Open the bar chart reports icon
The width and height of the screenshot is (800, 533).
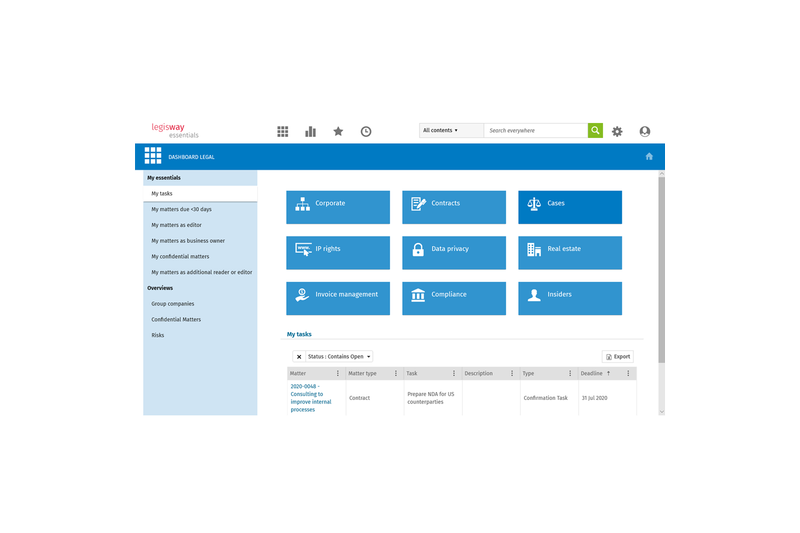click(310, 131)
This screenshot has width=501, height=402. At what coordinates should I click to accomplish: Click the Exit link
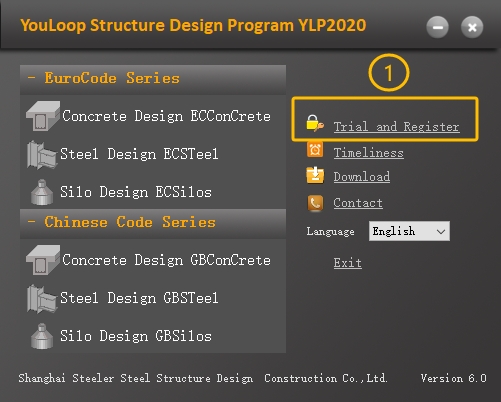tap(348, 263)
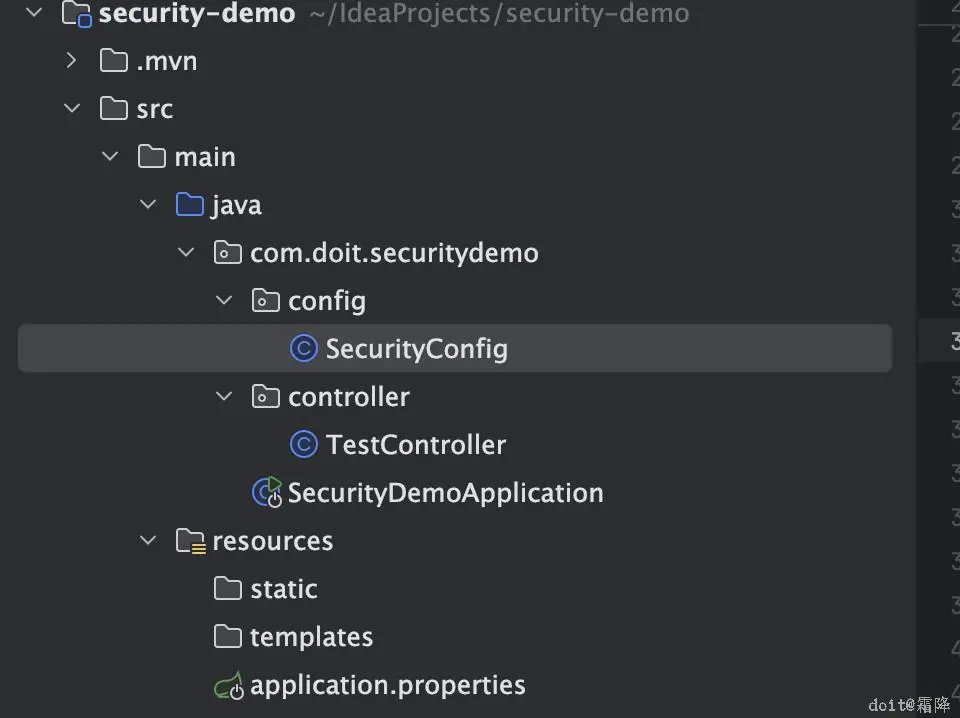Select the application.properties file

[x=387, y=686]
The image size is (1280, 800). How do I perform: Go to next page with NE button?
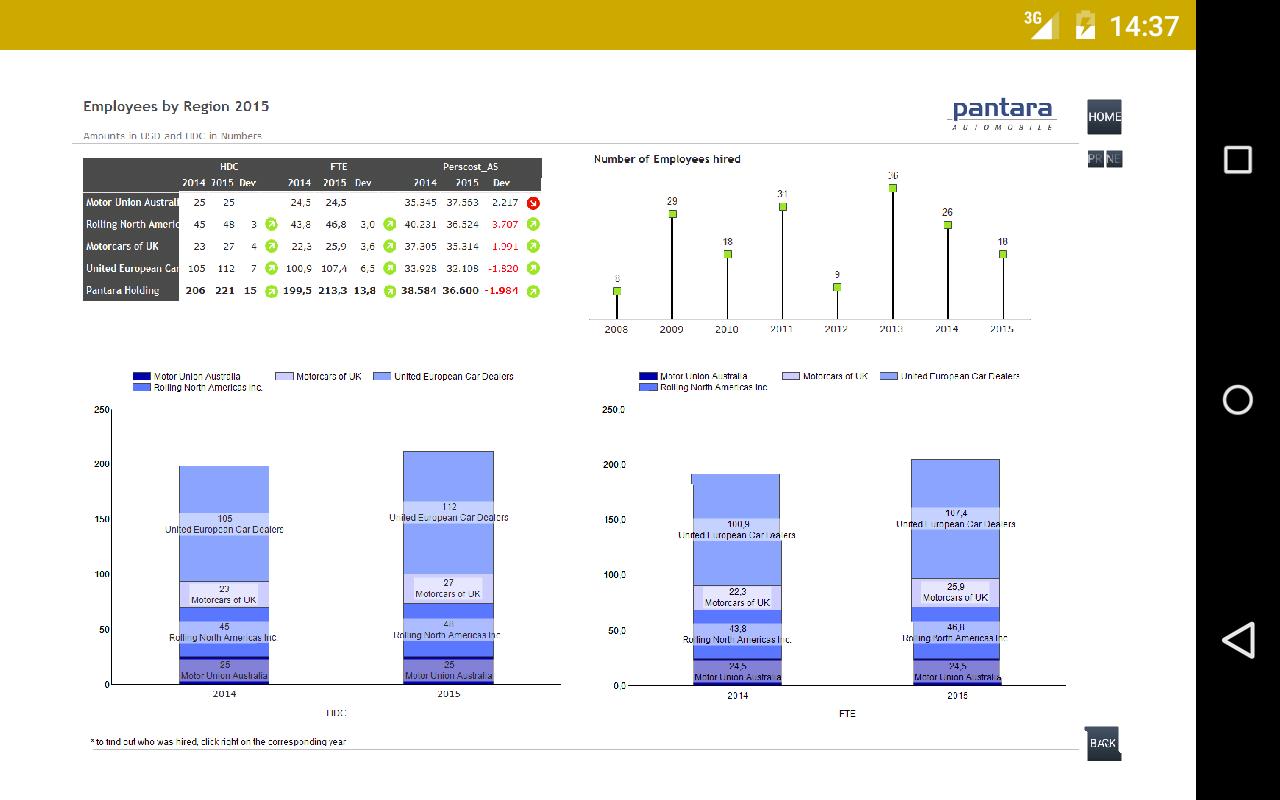[1114, 159]
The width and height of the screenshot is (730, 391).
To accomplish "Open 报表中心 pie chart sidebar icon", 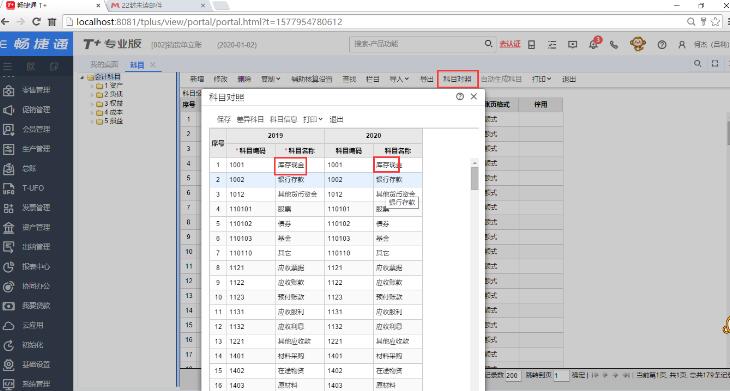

■ ■ ■ ■ ■

_Prompt_:
Echo back every one of the items above word for word, leaving out the pictures.

_Reply_:
Open the bar chart reports icon
The width and height of the screenshot is (800, 533).
click(310, 131)
This screenshot has width=501, height=402. At what coordinates should I click to accomplish: Click the Exit link
tap(348, 263)
Select the application.properties file

[x=387, y=686]
The image size is (1280, 800). How do I perform: Go to next page with NE button?
[1114, 159]
The width and height of the screenshot is (730, 391).
To accomplish "Open 报表中心 pie chart sidebar icon", 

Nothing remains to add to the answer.